=== TEXT UNDER STUDY ===
━━━━━━━━━━

Shortly after the lake was deeded to the Port of Vancouver, Washington, in 1919, agricultural interests proposed draining it, (A smaller lake to the north, Shillapoo Lake, was drained and used for agriculture) but by the end of the 1920s, recreational uses were also considered. Because of cold weather, the lake was frozen solid to "several inches" in depth on February 10, 1929, and was home to 500 ice skaters one weekend. The lake was briefly considered as a decommissioning harbor in 1945, but after the Memorial Day flood of 1948 was also seen as a possible resource in flood control.

Suburbanization of its watershed area led to an increase in water pollution. Surface runoff brought increased sediment while residential drain fields and increased use of fertilizers rich in nitrogen and phosphorus contributed to eutrophication. DDT was also used for mosquito control until its effects on fish and birds became apparent, and the county discontinued it. A 2005 report showed higher than normal levels of various contaminants in the lake's fish.

━━━━━━━━━━

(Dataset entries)

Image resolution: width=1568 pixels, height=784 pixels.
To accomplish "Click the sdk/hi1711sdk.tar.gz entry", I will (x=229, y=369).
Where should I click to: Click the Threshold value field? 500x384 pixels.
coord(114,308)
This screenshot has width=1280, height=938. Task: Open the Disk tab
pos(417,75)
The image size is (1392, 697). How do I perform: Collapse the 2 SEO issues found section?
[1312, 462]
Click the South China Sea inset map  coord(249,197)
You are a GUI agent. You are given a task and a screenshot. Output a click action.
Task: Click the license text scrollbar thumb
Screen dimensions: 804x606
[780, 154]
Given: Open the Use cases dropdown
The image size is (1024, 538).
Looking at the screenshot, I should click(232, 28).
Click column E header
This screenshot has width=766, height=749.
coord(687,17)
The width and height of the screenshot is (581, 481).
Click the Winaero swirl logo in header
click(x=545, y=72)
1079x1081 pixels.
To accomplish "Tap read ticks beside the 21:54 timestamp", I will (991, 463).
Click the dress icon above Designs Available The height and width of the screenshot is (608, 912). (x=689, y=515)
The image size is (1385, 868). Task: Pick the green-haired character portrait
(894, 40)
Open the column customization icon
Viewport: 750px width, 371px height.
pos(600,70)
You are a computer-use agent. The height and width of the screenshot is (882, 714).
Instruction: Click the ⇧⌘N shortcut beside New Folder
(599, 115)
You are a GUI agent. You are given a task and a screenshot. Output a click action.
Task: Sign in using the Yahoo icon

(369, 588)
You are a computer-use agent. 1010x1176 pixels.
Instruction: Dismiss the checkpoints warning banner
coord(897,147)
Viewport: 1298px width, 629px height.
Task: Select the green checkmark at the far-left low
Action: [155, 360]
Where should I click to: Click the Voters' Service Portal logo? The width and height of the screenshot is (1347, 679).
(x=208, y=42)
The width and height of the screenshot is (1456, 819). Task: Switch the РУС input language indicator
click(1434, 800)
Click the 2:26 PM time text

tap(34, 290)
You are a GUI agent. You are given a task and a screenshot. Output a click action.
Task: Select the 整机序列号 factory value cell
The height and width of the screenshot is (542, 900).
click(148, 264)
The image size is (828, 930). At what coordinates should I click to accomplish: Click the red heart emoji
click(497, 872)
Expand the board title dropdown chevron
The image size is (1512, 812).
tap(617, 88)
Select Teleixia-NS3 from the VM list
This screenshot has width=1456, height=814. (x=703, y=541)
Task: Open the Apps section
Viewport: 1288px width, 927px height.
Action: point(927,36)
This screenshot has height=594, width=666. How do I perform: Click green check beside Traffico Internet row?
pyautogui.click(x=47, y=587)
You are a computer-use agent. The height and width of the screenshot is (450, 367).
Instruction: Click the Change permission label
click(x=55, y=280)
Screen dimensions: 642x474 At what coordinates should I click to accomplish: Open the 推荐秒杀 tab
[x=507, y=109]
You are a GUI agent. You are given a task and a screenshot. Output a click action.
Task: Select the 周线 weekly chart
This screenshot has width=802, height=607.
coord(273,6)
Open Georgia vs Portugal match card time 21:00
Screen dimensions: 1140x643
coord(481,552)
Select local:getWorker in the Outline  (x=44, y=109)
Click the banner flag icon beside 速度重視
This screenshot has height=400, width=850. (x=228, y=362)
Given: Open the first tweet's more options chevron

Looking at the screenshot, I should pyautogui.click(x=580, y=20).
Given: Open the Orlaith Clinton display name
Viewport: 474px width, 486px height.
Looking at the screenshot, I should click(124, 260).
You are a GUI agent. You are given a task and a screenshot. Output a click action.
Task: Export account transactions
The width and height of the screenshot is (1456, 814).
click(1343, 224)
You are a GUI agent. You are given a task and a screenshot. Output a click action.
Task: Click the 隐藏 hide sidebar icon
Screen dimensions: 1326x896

━━━━━━━━━━

=== AIM OF THE EXERCISE ===
Using the lake text, decide whether each statement below agrees with it. Answer yes or no for each, quoting the deciding words.
1. The lake was deeded to the Port of Vancouver, Washington, in 1919.
2. Shillapoo Lake was set aside for recreation.
3. The county kept using DDT after its effects on fish and birds became clear.

=== OUTPUT FOR THIS TASK ===
1. Yes: "Shortly after the lake was deeded to the Port of Vancouver, Washington, in 1919"
2. No: "Shillapoo Lake, was drained and used for agriculture"
3. No: "DDT was also used for mosquito control until its effects on fish and birds became apparent, and the county discontinued it."